Does a set of linearly independent vectors exist that can not be orthogonalized using Gram Schmidt I am reading Fourier Series and Orthogonal Functions by Harry Davis  Theorem 10 page 54 states "A (linearly independent) sequence satisfies the condition of finality if and only if it is orthogonal."  Finality (I think) here means the  coefficients of the vectors in the sum must be recalculated every time you try to add another term to the summation.  Does this mean there are linearly independent vectors that can not be orthogonalized using the Gram Schmidt process?   Why wouldn't the process work?
 A: Davis says that a sequence $(u_1,u_2,...)$ is "final" essentially if no vectors $u_j$ influence the norm of a linear combination $\|a_1 u_1 + ... + a_i u_i\|$ for any $i < j$. This is true if and only if the sequence is orthogonal.
This doesn't say anything about orthogonalization, or the Gram-Schmidt process.

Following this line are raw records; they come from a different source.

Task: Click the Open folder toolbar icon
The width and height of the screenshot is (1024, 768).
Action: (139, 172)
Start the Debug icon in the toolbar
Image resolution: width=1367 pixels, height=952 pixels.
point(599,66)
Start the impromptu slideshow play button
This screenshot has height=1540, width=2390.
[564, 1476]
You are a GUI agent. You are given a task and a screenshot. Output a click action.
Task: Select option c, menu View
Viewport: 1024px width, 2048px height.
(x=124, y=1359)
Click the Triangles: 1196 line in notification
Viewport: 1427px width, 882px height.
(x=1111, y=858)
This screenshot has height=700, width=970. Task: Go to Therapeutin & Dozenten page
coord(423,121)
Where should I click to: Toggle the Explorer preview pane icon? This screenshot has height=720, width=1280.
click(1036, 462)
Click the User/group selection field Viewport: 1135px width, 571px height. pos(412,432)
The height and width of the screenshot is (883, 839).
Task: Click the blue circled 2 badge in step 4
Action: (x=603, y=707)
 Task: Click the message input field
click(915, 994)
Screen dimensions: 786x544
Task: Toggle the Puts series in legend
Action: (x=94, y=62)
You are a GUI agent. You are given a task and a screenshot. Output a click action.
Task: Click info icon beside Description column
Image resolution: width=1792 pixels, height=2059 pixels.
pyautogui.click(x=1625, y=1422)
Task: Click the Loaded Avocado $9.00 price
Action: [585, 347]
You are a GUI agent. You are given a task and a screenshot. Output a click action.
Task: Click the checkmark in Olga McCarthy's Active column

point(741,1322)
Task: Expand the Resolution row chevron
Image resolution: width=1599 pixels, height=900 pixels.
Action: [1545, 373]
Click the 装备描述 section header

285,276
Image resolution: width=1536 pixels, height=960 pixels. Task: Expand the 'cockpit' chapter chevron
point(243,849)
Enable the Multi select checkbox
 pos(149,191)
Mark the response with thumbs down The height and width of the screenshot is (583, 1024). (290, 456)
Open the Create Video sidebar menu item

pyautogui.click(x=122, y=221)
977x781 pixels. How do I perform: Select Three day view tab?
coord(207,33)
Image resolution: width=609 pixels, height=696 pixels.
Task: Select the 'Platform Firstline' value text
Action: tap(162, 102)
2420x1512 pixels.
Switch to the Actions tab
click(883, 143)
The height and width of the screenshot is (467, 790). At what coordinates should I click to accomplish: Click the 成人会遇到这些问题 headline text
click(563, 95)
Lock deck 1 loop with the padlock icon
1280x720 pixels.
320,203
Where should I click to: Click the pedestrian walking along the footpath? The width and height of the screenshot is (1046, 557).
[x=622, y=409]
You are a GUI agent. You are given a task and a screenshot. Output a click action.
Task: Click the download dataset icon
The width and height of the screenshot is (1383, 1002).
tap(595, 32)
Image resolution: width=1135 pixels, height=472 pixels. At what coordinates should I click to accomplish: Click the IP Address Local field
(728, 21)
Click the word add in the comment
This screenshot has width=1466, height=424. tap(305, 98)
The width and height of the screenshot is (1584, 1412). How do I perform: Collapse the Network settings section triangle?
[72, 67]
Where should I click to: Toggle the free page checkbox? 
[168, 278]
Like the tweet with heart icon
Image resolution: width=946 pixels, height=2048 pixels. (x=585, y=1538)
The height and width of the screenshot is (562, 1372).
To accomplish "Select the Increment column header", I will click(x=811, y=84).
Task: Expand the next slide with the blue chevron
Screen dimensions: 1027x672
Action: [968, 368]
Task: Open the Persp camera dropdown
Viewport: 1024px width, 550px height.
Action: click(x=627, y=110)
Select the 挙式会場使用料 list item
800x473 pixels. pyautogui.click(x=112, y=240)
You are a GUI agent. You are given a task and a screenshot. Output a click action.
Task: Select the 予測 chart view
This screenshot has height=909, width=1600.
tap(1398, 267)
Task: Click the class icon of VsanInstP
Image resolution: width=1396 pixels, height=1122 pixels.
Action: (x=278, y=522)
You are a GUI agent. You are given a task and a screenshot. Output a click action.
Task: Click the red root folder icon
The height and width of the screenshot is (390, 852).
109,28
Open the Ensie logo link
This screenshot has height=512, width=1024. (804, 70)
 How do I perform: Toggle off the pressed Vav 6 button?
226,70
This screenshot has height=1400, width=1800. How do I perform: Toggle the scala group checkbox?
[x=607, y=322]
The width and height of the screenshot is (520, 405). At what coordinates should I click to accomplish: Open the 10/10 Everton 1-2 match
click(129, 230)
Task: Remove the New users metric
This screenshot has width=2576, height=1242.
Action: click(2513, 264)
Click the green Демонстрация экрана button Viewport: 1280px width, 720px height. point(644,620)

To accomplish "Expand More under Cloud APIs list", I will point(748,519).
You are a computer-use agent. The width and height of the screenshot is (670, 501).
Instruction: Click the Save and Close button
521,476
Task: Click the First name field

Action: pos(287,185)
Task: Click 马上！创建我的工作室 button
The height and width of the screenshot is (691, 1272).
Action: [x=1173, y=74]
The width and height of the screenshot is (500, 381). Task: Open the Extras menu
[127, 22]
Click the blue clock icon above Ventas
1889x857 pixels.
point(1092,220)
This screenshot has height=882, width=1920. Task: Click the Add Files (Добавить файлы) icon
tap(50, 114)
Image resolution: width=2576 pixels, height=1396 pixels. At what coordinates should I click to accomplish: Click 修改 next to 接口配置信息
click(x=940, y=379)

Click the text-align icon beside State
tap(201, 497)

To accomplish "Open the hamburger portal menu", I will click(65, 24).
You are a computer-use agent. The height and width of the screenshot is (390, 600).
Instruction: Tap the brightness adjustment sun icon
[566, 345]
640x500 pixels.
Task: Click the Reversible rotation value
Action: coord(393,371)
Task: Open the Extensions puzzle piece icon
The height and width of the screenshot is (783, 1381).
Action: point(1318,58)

Your concerns are justified. You can't generally take a traditional basis (or Hamel basis), in which every element of your space is uniquely a finite linear combination, and hope to orthogonalize it. In fact, infinite-dimensional Hilbert spaces never have orthogonal Hamel bases.
(The reason is that if $\{e_i\}_{i \in I}$ is such a set, and if you take a sequence $e_1,e_2,e_3,...$ from it of pairwise distinct elements and form the series $$v = \sum_{k=1}^{\infty} \frac{1}{k^2} e_k,$$ then $v$ is not orthogonal to any $e_k$. This is a contradiction, because $v$ should be orthogonal to all but the finitely many $e_i$'s from which it is a linear combination.)
On the other hand, the Gram-Schmidt process works fine for orthogonalizing a countable sequence. (Nothing goes wrong.) This is one proof that an infinite-dimensional Hilbert space can never have countable dimension.